训练代码里用到的自定义数据集类代码与理解:

相比之前的一些模型直接用官方提供的ImageFolder来定义数据集,其他文件结构的需要自定义数据集,类比ImageFolder,这个自定义数据集需要传入的参数是一个文件路径,一个预处理集合序列。下面是ImageFolder的使用:

train_dataset = datasets.ImageFolder(root=os.path.join(image_path, "train"), transform=data_transform["train"])

这个ImageFolder的具体理解:

使用ImageFolder类加载图像数据集时,它会根据子目录的名称自动为每个类别分配一个唯一的索引。
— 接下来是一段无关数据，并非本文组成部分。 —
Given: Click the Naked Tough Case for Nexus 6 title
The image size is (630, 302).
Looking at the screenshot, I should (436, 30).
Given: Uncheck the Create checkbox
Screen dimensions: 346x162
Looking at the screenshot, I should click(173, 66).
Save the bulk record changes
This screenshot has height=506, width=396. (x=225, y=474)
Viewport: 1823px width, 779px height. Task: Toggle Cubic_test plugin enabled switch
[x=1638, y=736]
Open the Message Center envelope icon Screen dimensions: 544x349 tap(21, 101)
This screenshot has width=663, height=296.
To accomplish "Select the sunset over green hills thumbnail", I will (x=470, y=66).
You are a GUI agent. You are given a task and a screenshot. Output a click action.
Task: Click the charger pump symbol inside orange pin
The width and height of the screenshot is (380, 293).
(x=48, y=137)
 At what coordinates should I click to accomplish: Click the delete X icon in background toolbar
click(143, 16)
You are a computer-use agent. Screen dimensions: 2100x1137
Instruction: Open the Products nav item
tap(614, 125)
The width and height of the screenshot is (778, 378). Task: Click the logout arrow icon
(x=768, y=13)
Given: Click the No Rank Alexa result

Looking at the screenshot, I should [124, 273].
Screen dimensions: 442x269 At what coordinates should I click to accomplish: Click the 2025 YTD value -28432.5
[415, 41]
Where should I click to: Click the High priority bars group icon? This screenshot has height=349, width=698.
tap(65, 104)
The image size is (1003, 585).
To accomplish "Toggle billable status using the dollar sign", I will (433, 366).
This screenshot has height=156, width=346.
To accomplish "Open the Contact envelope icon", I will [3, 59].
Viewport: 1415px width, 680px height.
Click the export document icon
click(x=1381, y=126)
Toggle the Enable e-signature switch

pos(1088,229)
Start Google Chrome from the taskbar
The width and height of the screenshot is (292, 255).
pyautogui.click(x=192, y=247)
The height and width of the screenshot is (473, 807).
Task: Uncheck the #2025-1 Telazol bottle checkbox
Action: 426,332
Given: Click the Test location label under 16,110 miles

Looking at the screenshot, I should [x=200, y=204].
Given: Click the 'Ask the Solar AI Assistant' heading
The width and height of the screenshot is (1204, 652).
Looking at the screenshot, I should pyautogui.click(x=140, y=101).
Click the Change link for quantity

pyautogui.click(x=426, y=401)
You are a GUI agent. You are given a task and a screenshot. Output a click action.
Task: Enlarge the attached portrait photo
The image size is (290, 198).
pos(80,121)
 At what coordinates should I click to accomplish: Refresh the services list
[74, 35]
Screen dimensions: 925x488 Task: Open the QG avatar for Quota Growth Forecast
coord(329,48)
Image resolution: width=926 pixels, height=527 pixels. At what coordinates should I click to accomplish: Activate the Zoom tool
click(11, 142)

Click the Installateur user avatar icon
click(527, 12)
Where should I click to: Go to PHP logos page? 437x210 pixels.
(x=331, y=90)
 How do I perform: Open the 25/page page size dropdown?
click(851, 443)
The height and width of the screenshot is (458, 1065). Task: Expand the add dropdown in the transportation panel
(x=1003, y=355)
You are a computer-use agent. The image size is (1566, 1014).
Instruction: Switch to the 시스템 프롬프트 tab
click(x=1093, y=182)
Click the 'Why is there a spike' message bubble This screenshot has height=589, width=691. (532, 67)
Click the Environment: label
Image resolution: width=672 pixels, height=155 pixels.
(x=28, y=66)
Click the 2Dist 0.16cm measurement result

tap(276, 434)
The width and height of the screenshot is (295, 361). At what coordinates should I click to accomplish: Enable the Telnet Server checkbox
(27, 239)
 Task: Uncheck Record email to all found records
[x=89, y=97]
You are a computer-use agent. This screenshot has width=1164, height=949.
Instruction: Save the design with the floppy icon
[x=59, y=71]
这些索引值是从 0 开始递增的整数。

例如,如果数据集的目录结构如下:

root/class_1/image_1.jpgroot/class_1/image_2.jpg...root/class_2/image_1.jpgroot/class_2/image_2.jpg...

这个使用直接划分出train,val文件,每个文件里对应有类别文件夹,每类别文件夹里有图片,ImageFolder直接获取传入路径下每个类别文件夹里的图片和图片所在文件夹的索引,这个索引就是类别,就是对应文件夹所代表的类的索引。

根据以上分析,自定义数据集要包括传入的路径参数,直接看代码分析:

使用自定义数据集:

train_dataset = MyDataSet(images_path=train_images_path,images_class=train_images_label,transform=data_transform["train"])

这里的train_images_path 和rain_images_label 是用下面这个函数生成的

train_images_path, train_images_label, val_images_path, val_images_label = read_split_data(args.data_path)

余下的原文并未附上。